Both groups overreached the DC surface size published either by De Bonis (162 cm2) [15] and Sturiale (168 cm2) [16] or by Reid (119 cm2) [17].

Shear-bleeding

Our study confirmed the experimentally discussed association between the parenchyma injury around the craniectomy edges and the size of the DC [18]. We observed higher rates of shear-bleedings localized medially in the SC group. As demonstrated above, centrally localized shear-bleeding can lead to severe clinical symptomatic.

Compared to Wagner et al. [5], we did not include the patients with the increased size of ICH.

We did not classify the progression of already presented ICH as a shear-bleeding, but as “relief-effect” bleeding. “Relief-effect” bleeding is not a complication corresponding directly to the size of the DC. It is rather associated with the procedure itself as a result of sudden pressure relief during the DC, loss of tamponade effect and rapid expansion of the cerebral parenchyma [7, 19].

As expected, the SE group showed significantly lower incidence of the shear-bleeding than the SC group.

DC has been previously reported to be a risk factor for hydrocephalus development. The idea suggested by De Bonis et al. [15] that the incidence of shunt-dependent hydrocephalus increases if the SSS and the bridging veins are exposed has not been confirmed in our cohort. We observed the same distribution of shunt-dependency among both groups regardless of the DC size.

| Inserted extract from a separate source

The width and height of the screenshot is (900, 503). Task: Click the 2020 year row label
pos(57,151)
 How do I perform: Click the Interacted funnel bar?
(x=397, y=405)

The incidence of shunt implantation corresponds to results already reported by other authors reaching from 14.8 to 22.5% according to underlying pathology [14, 20, 21].

The proposed mechanism of hydrocephalus by DCs going near to the midline is the interference with pulsatile CSF resorption [22]. DCs being “too big” are reported to interfere with the CSF flow and the occurrence of post-DC hydrocephalus signs are described in 88% of such cases [23]. In our cohort, the exposure of SSS was not accompanied with elevated level of shunt-dependency.

The discrepancies between the incidences of hydrocephalus already reported by other authors (TBI—24% [24], CI—29% [25], ICH—15–20% [26], SAB—20–35% [27]) and the incidence in our cohort may be caused by the fact that patients with radiologically presented signs of hydrocephalus who did not underwent the shunt implantation were not considered to have a shunt-dependent CSF circulation disturbance. The shunt-dependency in our cohort was; TBI—8.2%, CI—4%, ICH—8.8%, SAB—25.5%.

Limitations

The study has several limitations. Data acquisition was retrospective, based on a single-center experience. Furthermore, non-randomized setting left the decision about the DC-size on the attending neurosurgeon. The statements of clinical outcome are limited by heterogeneous cause and seriousness of the underlying diagnosis that lead to the DC [18].

Conclusions

Complete hemispheric exposure, and therefore larger DC size, seems to be associated with smaller likelihood of shear-bleeding, without the elevation of the incidence of procedure-related complications.